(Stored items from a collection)

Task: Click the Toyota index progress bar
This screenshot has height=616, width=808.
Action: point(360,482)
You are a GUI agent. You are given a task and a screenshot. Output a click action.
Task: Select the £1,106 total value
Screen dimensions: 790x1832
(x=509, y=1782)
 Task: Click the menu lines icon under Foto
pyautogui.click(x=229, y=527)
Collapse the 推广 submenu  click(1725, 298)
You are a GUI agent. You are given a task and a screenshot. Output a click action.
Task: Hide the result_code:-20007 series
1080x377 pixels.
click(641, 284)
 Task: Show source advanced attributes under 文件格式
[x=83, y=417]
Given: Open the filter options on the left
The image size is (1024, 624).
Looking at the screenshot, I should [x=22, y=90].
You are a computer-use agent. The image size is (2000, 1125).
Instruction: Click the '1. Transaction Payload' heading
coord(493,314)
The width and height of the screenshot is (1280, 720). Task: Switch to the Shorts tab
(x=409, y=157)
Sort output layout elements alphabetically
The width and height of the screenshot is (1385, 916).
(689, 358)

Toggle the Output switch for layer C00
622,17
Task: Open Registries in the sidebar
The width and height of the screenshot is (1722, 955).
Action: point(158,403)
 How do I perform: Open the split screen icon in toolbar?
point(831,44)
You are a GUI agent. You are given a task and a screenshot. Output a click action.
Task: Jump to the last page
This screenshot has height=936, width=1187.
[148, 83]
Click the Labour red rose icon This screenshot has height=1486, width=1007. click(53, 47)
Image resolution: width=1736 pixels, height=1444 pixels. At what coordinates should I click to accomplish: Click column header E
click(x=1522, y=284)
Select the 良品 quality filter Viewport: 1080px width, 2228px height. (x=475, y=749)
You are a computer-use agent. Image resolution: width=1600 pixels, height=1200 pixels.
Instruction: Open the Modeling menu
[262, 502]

*Exercise directions*
Rewrite the rows above as a numbered list, starting at the line that contains "Click the Labour" and continuing through the last line of the rows, with both ends included and any blank lines omitted.

*Solution to the exercise*
1. Click the Labour red rose icon This screenshot has height=1486, width=1007. click(53, 47)
2. Image resolution: width=1736 pixels, height=1444 pixels. At what coordinates should I click to accomplish: Click column header E
3. click(x=1522, y=284)
4. Select the 良品 quality filter Viewport: 1080px width, 2228px height. (x=475, y=749)
5. You are a computer-use agent. Image resolution: width=1600 pixels, height=1200 pixels.
6. Instruction: Open the Modeling menu
7. [262, 502]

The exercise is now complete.